O filme – de duas horas e 25 minutos, lançado em 2014, mas que se mantém vivo, um novo clássico do cinema americano – mantém tanto a estrutura quanto as viradas do livro, e embora tenha se falado muito, durante a produção do longa, que o final poderia ser alterado, o desfecho de Garota Exemplar só faz pequenos ajustes em relação ao material original.
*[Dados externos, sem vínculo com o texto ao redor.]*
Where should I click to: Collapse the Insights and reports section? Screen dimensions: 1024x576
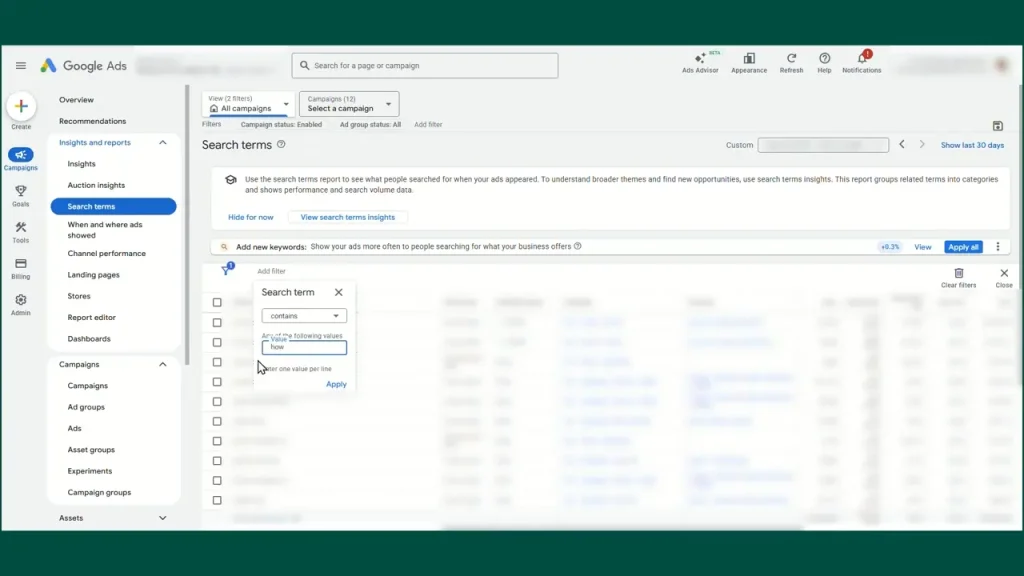pos(162,142)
Notadamente, Fincher estende até o fim o circo midiático em torno de Amy e Nick, para dar um fecho mais apropriado ao teatro de aparências que está no centro da trama - tanto o teatro da investigação, com a manipulação da opinião pública, quanto o teatro do casamento, com suas projeções de expectativas.
O jogo de aparências perde um pouco o vigor se o espectador já souber da principal reviravolta do livro, mas isso não tira do filme a força do seu comentário sobre os relacionamentos. É o filme mais cínico de Fincher desde Clube da Luta e, assim como o longa de 1999, é do cinismo que vem o seu potencial cômico. Ben Affleck entende perfeitamente esse potencial e cria um Nick Dunne ridículo na medida, sem cair na caricatura.
Assim como a Amy de Rosamund Pike pode ser um símbolo, na mão de um Fincher sempre em flerte com a misoginia, da Mulher Pragmática dos dias de hoje, o Nick de Ben Affleck é a síntese do homem emasculado, numa América igualmente falida, enquadrada pela câmera de Fincher em ruas desertas, em letreiros de lojas fechadas.
É curioso que o diretor, tão apegado a seus filtros esverdeados, não filme tanto as cenas de exterior diurnas com essa pegada estetizante. É como se Fincher não precisasse mexer muito no que vê para deixar os EUA ainda mais desesperançosos.